Mr. Lesley had us do this project once where we had to “get rid of the human.” We had to draw or take pictures or make a video without any humans in it. I remember running with Caleb down the path by the river, slipping past all the people walking and riding and laughing and talking on their phones and thinking we were going to get rid of all that noise. The frat brothers and sorority sisters sunning themselves on the rocks, the kids who spent ten hours a day fixing their hair and the other fourteen hours looking down on people like us, the guys who shoved Caleb into lockers and called him “faggot” and “freak” and shit like that.
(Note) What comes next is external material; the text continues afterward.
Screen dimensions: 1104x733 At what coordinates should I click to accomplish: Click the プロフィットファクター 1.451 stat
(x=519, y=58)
The vice principal who told us we could have a “diversity club” at our school but it couldn’t have the word “gay” in the name. The principal who told Caleb and his parents that they were protecting him by not letting him use the boys’ bathroom. That they were doing him a favor by letting him use the nurse’s bathroom on the opposite side of the school from all his classes. That he should be grateful they were offering him any “special treatment” at all.

We slid down the river banks, scrambled up rocks. We took photos of leaves, of birds swirling in circles above us, of the messages spiders wrote in their webs, of turtles out on the rocks, of the moon showing itself in the early evening sky. I dug my fingers into the mud and pulled up earthworms and rocks and shells. I loved feeling the wet mud between my fingers. The cool water washing them off.
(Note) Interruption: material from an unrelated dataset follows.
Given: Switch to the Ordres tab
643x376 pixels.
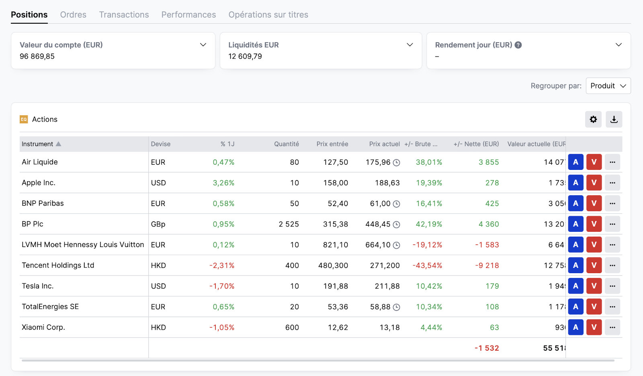Looking at the screenshot, I should 73,15.
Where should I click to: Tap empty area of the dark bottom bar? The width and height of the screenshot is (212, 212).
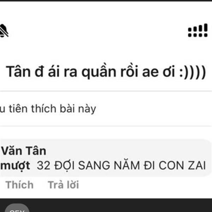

We ignored planes and trains and cars, laughing people tubing down the river, motorboats and kayaks, guys fishing on the banks. We ignored each other, but we saw what the other saw. We pointed. Said, “Look, look!” We showed each other our favorite shots. Laughed at the ones where we’d photobombed each other. Saw the way that the light played tricks sometimes—made things look like they were there that weren’t.

“Maybe they’re ghosts,” Caleb said, pointing to a flash of light in the corner of one of his photos.

“That’s the sun,” I said.

“But—”

I shook my head. “And I don’t believe in ghosts.”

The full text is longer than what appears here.